• [Article]:
.....
C'est là enfin, dans cette même position, chez les Sébusiens, que des Allobroges, qui avaient au delà du Rhône — qui trans Rhodanum... habebant — des habitations rurales et autres propriétés — vicos possessionesque, — accourent auprès de César — fuga se ad Cœsarem recipiunt, — et lui montrent de là même, de l'endroit où il est campé avec son armée — et demonstrant (de loco monstrant), — chez eux, dans leurs propriétés — sibi, — les champs ravagés par les Helvètes, à ce point qu'il n'y reste plus que le sol tout nu— prœter agri solum, nil esse reliqui. — Notons que ceci encore est un fait accompli.

Si l’on veut bien maintenant considérer toutes les indications renfermées dans ces quatre phrases, et ne pas perdre de vue que César est chez les Sébusiens, nous ne craindrons pas de le dire : il n'y a qu'un seul lieu au monde qui puisse satisfaire à la fois à toutes ces indications réunies ; et c'est le lieu même où se trouve aujourd'hui, sur le chemin de fer de Lyon à Genève, la station de Bellegarde en Bugey, c'est-à-dire la colline des Tates et le plateau de Musinens, qui en constitue le sommet, devant la Perte du Rhône même.

César a passé le Rhône, frontière de la Province romaine, en amont de Lyon, où la Saône s'unit à ce fleuve ; car, nous verrons bientôt qu'il a dû ensuite passer encore la Saône pour arriver dans la région de Bibracte, Autun.
.....
• [Consignes]:
1. Relevez, s'il vous plaît, tous les peuples nommés dans l'extrait sur la campagne de César.
2. Poursuivez l'extrait sur la campagne de César à partir de sa dernière phrase.

• [Entrées du jeu de données]:
.....
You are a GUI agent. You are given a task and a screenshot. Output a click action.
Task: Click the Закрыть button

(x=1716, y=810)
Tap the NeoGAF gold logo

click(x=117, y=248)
.....
• [Réponses]:
1. Sébusiens, Allobroges, Helvètes

2.
César a passé le fleuve, non plus haut que la Perte du Rhône, car ce sont les Sébusiens qu'il a rencontrés tout d'abord sur la rive droite, et nous savons, par des textes précédents, que cette rive droite était occupée, depuis le lac Léman jusqu'à la Perte du Rhône, par les Helvètes d'abord et ensuite par les Séquanes.

Nous savons aussi que, selon toute probabilité, les Séquanes ne descendaient pas le long du fleuve plus bas que la Perte du Rhône, et que les Sébusiens venaient après eux. Le texte que nous examinons ici présente des conditions formelles pour que le pays des Sébusiens soit effectivement remonté jusqu'à la Perte du Rhône (comme le Bugey), et pour que César soit campé à cette extrémité même de leur territoire.

En effet, les Éduens envoient à César une députation, les Ambarres lui envoient un message : donc, la position où est César se trouve à une certaine distance du territoire de ces deux peuples, comme se trouve située la colline des Tates.

César a devant les yeux les traces des ravages exercés par les Helvètes dans les propriétés que des Allobroges avaient au delà du Rhône ; mais les Helvètes eux-mêmes sont déjà loin de là, chez les Ambarres ; donc, la position de César se trouve du côté où les Helvètes, en quittant leurs foyers, sont entrés chez les Séquanes, comme se trouve située, en effet, la colline des Tates.

Enfin, d'une part, il ne peut rester aucun doute sur le commencement de l'itinéraire des Helvètes ; ils ont quitté leurs foyers par le passage où aujourd'hui se trouve placé le fort de l'Ecluse, et nécessairement ils ont passé devant la Perte du Rhône ; d'autre part, nous avons démontré dans notre Notice géographique que les habitations rurales et autres propriétés que des Allobroges avaient au delà du Rhône, ne pouvaient être situées ailleurs que dans cette région de la Perte du Rhône ; or, César, de la place où il est, voit ces propriétés ravagées par les Helvètes, et il est chez les Sébusiens ; donc, César est sur la colline des Tates, car, de la colline des Tates et de cette position seule, sur la rive droite du Rhône et en dehors du territoire séquane, un spectateur a devant les yeux ces cultures de la rive droite que César aperçoit de ses propres yeux. Donc, lorsqu'il mit le pied avec son armée en Gaule Celtique, César campa devant la Perte du Rhône.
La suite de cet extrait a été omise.